Support Questions

Find answers, ask questions, and share your expertise

NiFi best practices for error handling

avatar
Expert Contributor

Hi All,

I would appreciate if you guys can point me to where I can find best practices for error handling in NiFi. Below is how I'm envisioning handling errors in my workflows. Would you suggest any enhancements or better ways to do it.

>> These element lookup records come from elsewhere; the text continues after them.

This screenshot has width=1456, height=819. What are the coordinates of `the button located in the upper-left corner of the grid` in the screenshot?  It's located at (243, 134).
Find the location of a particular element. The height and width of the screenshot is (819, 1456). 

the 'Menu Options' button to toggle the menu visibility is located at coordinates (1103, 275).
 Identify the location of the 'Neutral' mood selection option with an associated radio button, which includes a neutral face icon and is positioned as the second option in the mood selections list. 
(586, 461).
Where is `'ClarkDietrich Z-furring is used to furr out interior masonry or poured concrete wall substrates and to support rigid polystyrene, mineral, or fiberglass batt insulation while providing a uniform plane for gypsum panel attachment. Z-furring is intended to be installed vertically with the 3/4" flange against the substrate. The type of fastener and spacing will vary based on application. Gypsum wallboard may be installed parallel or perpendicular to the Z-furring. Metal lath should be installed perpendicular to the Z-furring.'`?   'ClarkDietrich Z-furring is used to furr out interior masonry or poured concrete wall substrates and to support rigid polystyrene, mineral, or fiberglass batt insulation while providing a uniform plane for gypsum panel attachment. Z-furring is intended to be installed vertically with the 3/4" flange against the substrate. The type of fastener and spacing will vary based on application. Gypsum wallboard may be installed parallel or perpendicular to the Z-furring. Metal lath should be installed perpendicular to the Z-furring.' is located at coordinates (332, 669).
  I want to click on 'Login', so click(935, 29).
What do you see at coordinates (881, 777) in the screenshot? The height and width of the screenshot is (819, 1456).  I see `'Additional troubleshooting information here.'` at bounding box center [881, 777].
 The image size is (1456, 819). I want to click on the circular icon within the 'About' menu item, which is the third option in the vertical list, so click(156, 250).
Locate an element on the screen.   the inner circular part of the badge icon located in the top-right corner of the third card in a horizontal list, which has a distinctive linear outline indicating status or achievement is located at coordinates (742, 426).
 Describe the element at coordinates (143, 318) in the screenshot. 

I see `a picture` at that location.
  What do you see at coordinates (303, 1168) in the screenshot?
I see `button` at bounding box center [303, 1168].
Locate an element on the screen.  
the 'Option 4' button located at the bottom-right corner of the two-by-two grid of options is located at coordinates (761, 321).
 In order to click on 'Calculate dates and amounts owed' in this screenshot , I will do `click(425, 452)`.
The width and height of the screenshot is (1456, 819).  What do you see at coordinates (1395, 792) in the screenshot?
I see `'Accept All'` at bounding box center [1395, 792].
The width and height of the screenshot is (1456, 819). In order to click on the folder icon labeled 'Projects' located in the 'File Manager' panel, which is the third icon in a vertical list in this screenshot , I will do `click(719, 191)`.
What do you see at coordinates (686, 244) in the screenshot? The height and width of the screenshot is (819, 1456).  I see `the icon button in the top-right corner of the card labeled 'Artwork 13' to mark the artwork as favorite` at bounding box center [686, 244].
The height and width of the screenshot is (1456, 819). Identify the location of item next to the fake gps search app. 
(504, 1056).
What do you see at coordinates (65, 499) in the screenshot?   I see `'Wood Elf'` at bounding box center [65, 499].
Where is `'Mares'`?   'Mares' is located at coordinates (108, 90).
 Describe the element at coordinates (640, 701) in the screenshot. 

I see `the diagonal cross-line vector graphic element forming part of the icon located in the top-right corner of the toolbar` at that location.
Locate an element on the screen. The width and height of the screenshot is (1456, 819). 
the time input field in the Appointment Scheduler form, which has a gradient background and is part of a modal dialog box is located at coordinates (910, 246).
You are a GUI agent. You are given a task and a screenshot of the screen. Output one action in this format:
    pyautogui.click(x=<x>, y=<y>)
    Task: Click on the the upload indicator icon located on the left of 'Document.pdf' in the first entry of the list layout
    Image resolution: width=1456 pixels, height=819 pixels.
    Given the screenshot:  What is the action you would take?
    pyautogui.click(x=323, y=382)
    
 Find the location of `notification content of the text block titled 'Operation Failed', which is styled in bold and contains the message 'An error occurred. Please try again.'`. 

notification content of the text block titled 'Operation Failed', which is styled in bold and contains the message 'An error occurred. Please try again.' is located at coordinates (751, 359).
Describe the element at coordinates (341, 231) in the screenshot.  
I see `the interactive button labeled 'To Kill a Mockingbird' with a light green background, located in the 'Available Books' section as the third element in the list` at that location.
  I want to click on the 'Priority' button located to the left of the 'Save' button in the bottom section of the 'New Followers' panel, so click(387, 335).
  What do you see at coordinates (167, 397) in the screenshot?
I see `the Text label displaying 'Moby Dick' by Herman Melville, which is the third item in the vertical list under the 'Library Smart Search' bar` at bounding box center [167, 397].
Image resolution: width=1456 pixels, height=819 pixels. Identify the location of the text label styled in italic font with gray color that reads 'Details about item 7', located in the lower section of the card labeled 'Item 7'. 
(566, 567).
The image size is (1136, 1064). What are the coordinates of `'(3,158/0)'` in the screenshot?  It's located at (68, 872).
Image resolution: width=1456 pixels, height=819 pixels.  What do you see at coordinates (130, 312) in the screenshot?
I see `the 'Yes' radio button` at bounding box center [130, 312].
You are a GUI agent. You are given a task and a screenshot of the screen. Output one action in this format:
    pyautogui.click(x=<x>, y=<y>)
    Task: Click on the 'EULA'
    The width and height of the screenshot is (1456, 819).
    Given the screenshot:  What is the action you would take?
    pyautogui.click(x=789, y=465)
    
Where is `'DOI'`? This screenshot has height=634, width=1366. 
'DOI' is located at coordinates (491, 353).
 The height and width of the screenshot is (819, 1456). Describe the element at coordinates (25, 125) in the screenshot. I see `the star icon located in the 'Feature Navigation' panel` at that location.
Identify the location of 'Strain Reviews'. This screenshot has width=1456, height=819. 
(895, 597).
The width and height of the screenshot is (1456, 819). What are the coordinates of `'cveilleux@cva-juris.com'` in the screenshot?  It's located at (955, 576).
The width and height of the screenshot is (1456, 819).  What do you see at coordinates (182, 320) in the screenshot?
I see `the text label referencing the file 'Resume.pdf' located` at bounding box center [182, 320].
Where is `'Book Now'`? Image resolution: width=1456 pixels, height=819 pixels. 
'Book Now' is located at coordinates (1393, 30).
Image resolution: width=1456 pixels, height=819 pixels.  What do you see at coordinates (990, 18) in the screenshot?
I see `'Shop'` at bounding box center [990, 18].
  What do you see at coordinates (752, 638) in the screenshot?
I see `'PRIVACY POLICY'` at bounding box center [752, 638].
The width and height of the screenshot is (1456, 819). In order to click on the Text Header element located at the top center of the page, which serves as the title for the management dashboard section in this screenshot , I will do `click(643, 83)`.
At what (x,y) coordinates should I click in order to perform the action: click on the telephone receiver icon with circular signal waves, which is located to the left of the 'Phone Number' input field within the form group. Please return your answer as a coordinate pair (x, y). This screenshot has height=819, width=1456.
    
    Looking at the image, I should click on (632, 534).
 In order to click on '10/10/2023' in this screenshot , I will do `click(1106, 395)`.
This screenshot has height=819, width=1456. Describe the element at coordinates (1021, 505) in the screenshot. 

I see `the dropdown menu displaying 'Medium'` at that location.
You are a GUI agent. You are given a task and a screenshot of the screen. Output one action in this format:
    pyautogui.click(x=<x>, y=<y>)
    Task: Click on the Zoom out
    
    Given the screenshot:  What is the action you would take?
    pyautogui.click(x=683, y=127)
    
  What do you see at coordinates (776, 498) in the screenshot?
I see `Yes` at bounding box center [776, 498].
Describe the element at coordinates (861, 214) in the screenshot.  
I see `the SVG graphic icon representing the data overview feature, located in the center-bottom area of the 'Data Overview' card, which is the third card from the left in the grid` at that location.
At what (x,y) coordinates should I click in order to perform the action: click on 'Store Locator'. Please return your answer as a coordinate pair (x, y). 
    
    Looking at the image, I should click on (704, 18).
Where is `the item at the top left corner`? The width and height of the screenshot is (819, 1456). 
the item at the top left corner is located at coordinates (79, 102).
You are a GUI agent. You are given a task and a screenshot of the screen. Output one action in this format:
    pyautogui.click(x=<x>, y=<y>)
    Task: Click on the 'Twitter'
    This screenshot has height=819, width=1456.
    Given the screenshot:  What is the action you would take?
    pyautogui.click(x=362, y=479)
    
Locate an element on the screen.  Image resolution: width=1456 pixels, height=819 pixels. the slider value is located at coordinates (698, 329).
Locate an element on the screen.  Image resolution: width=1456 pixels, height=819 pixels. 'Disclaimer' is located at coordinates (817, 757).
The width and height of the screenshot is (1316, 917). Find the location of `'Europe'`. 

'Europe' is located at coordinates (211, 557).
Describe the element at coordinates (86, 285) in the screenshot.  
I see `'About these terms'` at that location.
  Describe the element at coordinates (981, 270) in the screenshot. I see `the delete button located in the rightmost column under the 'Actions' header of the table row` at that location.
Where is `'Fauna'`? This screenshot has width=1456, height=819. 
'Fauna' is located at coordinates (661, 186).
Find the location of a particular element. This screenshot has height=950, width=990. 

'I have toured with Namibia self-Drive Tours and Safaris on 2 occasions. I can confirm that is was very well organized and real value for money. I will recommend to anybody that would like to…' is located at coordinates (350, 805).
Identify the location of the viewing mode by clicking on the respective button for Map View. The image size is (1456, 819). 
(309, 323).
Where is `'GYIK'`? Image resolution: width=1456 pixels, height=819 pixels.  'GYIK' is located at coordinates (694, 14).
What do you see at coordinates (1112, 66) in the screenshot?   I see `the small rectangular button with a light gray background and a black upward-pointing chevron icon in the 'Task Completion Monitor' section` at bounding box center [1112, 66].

My error handling requirements are simple, basically to log the errored flow files to the file system and send an alert; so all the processors in the dataflow that have a "failure" relationship would send the failed flowfiles to a funnel and from there they would go to an error handling Process group, which does the logging and alerting.

Thanks

11307-example-of-error-handling.png

1 ACCEPTED SOLUTION

avatar
Master Mentor
@Raj B

Not all Errors are equal. I would avoid lumping all failure relationships into the same error handling strategy. Some Errors are no surprise, can be expected to occur on occasion, and may be a one time thing that resolves itself.

Lets use your example above....

The putHDFS processor is likely to experience some failure over time do to events outside of NiFi's control. For example, let say a file in the middle of transferring to HDFs when the network connection is lost. NIFi would in turn route that FlowFile to failure. If that failure relationship had been routed back on the putHDFS, it would have likely been successful on the subsequent attempt. A better error handling strategy in this case may be to build a simple error handling flow that can be used when the type of failure might lead to self resolution.

11306-screen-shot-2017-01-10-at-42513-pm.png

So here you see Failed FlowFiles enter at "data", they are then checked for a failure counter and if one does not exist it is created and set to 1. If it exists, it is incremented by 1. The check recount count will continue to pass the file to "retry" until the same file has been seen x number of times. "Retry" would be routed back to the source processor of the failure. after x attempts the counter is reset, an email is sent, and the file is place in some local error directory for manual intervention.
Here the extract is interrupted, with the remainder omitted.